Stephanie Pohl holt Meistertitel
Den Meistertitel in der 3000-m-Einerverfolgung holte sich derweil Stephanie Pohl. Die 23-Jährige setzte sich im "Cottbuser Finale" in 3:41,662 Minuten vor Madeleine Sandig (3:44,606 Minuten) durch. Rang drei belegte Lisa Brennauer aus Durach. "Ich hatte schon auf eine gute Vorstellung von Stephanie Pohl gehofft. Die Zeit ist allerdings eine positive Überraschung", sagte Bundestrainer Thomas Liese.
Im Finale der 4000-m-Mannschaftsverfolgung gewannen die favorisierten Nikias Arndt, Henning Bommel, Stefan Schäfer und Franz Schiewer in der Klassezeit von 4:07,747 Minuten. Das Brandenburger Quartett hatte mehr als sechs Sekunden Vorsprung auf die zweitplazierten Johannes Kahra, Ralf Matzka, Jakob Steigmiller und Kersten Thiele. Im Sprint der Frauen verteidigte die 20-jährige Erfurterin Kristina Vogel ihren DM-Titel erfolgreich. Gold im Teamsprint der Männer ging an Robert Förstemann (Gera), Maximilian Levy (Cottbus) und Carsten Bergemann (Dresden).
Trainer Werner Otto: "Sie macht sich auf dem Rad gut"

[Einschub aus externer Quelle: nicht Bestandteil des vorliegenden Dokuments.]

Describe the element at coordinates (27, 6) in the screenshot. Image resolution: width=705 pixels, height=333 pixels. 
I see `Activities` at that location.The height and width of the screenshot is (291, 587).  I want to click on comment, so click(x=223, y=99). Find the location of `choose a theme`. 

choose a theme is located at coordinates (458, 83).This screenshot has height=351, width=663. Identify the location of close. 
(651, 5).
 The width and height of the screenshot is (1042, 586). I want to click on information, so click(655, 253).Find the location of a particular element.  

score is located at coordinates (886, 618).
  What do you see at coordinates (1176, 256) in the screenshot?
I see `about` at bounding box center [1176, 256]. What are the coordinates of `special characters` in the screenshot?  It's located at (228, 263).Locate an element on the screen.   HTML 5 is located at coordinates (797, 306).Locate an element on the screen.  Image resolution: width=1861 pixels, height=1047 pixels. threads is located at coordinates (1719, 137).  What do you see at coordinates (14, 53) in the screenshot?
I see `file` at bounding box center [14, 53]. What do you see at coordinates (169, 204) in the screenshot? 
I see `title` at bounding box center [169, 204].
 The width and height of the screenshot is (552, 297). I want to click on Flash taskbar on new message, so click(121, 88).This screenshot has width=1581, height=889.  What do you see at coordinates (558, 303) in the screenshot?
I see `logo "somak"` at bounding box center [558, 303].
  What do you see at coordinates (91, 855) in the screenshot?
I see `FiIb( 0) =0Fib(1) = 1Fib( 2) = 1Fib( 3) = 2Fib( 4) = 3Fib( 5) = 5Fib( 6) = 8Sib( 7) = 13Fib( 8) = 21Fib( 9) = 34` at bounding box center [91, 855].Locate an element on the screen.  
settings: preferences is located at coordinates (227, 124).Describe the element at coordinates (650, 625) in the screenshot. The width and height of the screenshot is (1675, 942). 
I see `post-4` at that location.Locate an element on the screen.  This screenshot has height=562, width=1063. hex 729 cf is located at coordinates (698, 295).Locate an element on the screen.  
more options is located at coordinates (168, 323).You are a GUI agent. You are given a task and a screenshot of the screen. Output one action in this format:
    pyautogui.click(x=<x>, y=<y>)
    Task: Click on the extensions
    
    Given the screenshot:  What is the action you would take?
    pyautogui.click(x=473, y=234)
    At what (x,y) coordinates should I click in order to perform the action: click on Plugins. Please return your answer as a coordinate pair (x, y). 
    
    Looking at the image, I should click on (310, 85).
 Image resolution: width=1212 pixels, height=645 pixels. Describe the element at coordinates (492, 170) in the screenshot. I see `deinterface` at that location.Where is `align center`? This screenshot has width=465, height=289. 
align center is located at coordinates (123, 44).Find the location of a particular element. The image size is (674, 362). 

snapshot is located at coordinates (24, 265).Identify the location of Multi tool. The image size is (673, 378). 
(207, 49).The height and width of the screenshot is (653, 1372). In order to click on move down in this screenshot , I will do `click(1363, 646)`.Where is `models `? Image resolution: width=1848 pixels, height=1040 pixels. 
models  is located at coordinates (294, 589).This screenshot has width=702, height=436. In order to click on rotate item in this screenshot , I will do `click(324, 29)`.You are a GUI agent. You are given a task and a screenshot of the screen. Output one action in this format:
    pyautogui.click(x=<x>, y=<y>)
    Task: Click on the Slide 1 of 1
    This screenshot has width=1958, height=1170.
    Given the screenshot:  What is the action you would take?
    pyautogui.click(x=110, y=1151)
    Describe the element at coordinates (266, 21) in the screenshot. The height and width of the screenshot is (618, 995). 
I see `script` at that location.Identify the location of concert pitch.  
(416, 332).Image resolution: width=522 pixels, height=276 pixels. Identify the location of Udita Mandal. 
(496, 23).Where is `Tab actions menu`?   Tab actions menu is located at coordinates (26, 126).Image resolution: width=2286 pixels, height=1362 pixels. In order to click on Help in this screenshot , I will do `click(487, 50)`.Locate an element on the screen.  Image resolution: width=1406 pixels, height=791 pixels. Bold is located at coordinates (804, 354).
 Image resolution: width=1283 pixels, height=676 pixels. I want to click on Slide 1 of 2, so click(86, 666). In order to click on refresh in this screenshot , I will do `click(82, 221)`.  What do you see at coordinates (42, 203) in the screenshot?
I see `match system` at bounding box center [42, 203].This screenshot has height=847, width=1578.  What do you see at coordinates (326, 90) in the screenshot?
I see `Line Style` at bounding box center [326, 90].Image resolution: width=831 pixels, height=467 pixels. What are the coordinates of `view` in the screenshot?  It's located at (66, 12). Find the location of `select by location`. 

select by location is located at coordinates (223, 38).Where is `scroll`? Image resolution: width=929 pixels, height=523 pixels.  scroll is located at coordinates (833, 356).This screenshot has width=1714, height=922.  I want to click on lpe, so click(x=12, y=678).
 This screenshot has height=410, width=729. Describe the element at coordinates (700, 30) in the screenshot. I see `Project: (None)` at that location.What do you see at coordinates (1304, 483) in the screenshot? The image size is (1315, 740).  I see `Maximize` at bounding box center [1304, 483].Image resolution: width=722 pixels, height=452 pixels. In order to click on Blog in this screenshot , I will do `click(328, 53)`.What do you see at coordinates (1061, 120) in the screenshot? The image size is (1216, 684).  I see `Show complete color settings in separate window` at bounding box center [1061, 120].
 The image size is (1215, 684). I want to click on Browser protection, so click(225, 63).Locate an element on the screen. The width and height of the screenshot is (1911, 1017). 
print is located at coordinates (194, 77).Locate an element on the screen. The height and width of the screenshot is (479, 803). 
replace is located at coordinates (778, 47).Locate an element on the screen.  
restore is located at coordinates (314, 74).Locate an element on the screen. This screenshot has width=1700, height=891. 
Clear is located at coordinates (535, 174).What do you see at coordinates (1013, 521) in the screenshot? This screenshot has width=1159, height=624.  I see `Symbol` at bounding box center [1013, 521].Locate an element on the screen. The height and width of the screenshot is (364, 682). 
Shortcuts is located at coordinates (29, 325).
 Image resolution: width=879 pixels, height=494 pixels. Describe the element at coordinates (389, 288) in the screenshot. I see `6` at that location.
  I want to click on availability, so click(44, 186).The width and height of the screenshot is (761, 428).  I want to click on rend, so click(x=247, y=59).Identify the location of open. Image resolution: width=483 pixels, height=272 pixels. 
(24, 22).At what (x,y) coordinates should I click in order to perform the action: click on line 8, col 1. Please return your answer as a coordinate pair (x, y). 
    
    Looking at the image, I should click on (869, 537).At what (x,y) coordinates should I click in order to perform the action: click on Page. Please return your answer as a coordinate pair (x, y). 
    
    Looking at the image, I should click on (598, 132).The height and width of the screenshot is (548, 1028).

Als Pechstein am Donnerstag ihre Ankündigung wahr machte und tatsächlich um 14.07 Uhr in die Pedale trat, zeigten sich die Fachleute durchaus angetan. "Sie macht sich auf dem Rad gut, eiert nicht rum. Die Leistung kann keine Enttäuschung sein", sagte Präsident Günter Polauke vom Berliner Radsport-Verband. "Das ist auf jeden Fall ein Erfolg für sie. Man darf nicht auf die Platzierung schauen, denn bisher war das Radtraining für sie nur Mittel zum Zweck", meinte ihr Radsport-Trainer Werner Otto.
Otto kündigte an, dass er Pechstein weiterhin betreuen wolle. Um aber tatsächliche eine Chance auf ein Olympia-Ticket für 2012 zu haben, müsste sie im Frühjahr viele Rennen bestreiten - auch auf der Straße. "Ihr größtes Problem auf dem Weg zu Olympia ist das Eistraining. Wir müssen sehen, was es für Möglichkeiten gibt", sagte Otto über seinen neuen Schützling, der im kommenden Winter natürlich auch auf dem Eis wieder für Furore sorgen will.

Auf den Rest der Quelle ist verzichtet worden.